Toutes ces substances présentent la même propriété physiologique essentielle de rester partiellement ou totalement intactes dans le tractus digestif. Elles constituent les produits de lest, ou «ballast», intestinal. Selon la définition de l’AFSSA, « elles présentent l’une au moins des propriétés suivantes : augmentation de la production des selles, stimulation de la fermentation colique, diminution de la cholestérolémie à jeun, diminution de la glycémie et/ou de /’insulinémie postprandiales ». Il est indispensable d’absorber quotidiennement une certaine quantité de ces substances pour assurer la régularité du fonctionnement du côlon et de l’évacuation des selles.
La plupart de tous ces polymères sont caractérisés par la présence de nombreux groupements OH et sont donc fortement hydrophiles. On les qualifie souvent d’hydrocolloïdes. Cette propriété de rétention d’eau leur confère un intérêt dans l’alimentation humaine et explique leur utilisation technologique comme agents texturants dans l’industrie agroalimentaire.

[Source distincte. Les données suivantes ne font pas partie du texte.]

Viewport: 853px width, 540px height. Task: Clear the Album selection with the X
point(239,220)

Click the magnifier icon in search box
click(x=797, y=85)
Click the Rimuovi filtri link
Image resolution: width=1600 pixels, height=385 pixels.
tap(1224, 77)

Additifs alimentaires texturants et réglementation
Le problème de la sécurité sanitaire des aliments est plus sensible que jamais et concerne tous les ingrédients des produits de l’industrie agroalimentaire et, en particulier, les additifs. La loi française encadre l’utilisation des additifs depuis 1905, en imposant une autorisation préalable à l’emploi des produits utilisés pour la fabrication des aliments. Ce sont les services de la direction générale de la concurrence, de la consommation et de la répression des fraudes (DGCCRF) qui sont compétents.
Actuellement, des directives européennes précisent les autorisations pour tous les additifs qui doivent être approuvés par les experts scientifiques européens sur présentation d’un dossier.
Les additifs texturants comme tous les additifs alimentaires ne sont pas consommés habituellement; ils sont ajoutés intentionnellement en cours de fabrication pour leur fonction technologique et demeurent dans le produit fini. Ils ne doivent présenter aucun danger pour la santé et sont, de ce fait, soumis à des tests de toxicité, et à des conditions d’utilisation assez strictes. La dose journalière admissible (DJA), au-delà de laquelle la substance pourrait être nocive, doit être mentionnée. Par exemple, pour les carraghénanes E407, la DJA est de 75 mg.kg-1 ; pour la gomme karaya, elle est de 12,5 mg.kg-1. C’est pourquoi les concentrations utilisées dans les produits industriels sont généralement très faibles (de 0,5 à 2 %).
Dans le cadre réglementaire européen, les consommateurs sont informés par le biais de l’étiquetage obligatoire, qui doit mentionner tous les ingrédients d’un produit. Selon les politiques de marketing, les additifs texturants figurent sur l’étiquette par leur nom ou par le code de la classification européenne (série des E400).